High entropy fluctuations occur after LLMs interact with external tool environments, indicating that tool calls introduce significant uncertainty into the model's reasoning direction.
This is why MCP is not performing as well as it ought to, and why the whole "agentic" workflow is a risk where risk of hallucination grows while context builds up (and with MCP, it can build it up fast.)
ARPO proposes an entropy-based adaptive rollout mechanism. The core idea is to adaptively perform additional branch sampling during high-entropy tool interaction rounds to supplement exploration for uncertain reasoning steps.
How I understand this is: the adaptive mechanism will make it more fuzzy at first, to then re-evaluate and make it better after, like a fan-out->distill pattern.

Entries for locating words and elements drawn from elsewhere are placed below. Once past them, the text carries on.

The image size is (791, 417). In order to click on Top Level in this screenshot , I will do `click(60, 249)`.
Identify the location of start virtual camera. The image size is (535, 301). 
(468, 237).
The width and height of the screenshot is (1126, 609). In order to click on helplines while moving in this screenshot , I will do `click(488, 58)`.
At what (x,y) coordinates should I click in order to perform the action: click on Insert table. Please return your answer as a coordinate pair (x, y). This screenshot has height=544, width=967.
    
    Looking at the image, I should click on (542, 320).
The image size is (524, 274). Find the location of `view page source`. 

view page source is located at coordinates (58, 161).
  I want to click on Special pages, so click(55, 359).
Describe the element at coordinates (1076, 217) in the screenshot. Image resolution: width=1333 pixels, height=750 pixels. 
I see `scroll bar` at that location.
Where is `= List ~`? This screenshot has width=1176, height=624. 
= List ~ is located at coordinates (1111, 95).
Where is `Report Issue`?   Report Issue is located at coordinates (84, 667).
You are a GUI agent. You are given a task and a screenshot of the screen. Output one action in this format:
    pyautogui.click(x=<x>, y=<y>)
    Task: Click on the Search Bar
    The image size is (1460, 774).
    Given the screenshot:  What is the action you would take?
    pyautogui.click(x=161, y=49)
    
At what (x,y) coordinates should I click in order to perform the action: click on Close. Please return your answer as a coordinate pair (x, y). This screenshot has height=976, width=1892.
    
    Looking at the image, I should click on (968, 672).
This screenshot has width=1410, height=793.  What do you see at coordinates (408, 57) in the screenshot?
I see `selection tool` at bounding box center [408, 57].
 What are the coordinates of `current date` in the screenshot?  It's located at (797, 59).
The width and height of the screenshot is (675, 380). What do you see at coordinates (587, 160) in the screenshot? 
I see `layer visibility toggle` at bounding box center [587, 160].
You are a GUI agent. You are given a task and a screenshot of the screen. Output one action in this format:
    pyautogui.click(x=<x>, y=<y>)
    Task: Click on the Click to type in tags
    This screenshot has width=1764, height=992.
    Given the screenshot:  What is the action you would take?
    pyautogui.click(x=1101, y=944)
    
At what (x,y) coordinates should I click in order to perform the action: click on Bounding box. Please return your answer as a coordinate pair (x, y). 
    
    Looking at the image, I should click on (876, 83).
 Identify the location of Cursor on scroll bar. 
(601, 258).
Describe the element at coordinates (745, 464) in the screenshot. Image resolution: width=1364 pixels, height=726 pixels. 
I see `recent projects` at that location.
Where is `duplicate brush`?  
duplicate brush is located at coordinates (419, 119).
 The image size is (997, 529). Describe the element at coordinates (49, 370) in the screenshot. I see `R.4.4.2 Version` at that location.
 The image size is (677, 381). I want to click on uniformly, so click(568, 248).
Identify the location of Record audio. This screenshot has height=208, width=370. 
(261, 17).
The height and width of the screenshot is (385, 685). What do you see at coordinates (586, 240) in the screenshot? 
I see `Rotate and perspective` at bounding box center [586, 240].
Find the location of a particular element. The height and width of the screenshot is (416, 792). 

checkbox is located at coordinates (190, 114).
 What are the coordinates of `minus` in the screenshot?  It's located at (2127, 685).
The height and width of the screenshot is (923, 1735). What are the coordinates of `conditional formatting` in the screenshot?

As I've personally largely fallen back from MCP into programmed re-prompting 1 Not needing that could save compute time, which is great, because time is money, even if you run your LLM locally.
I'll attempt to run some experiments and see if Qwen3-8B-ARPO-DeepSearch can beat Salesforce's xLAM2-8b in tool calls.

Footnotes

  1. I basically try to not use MCP or RAG when I can but instead do patterned prompt re-composition where I separate tool output to then construct a new clean prompt from that, like RAG orchestration does in the ancient techniques from a year ago, to precisely prevent the "information overflow" caused by tool calls in the middle of reasoning processes.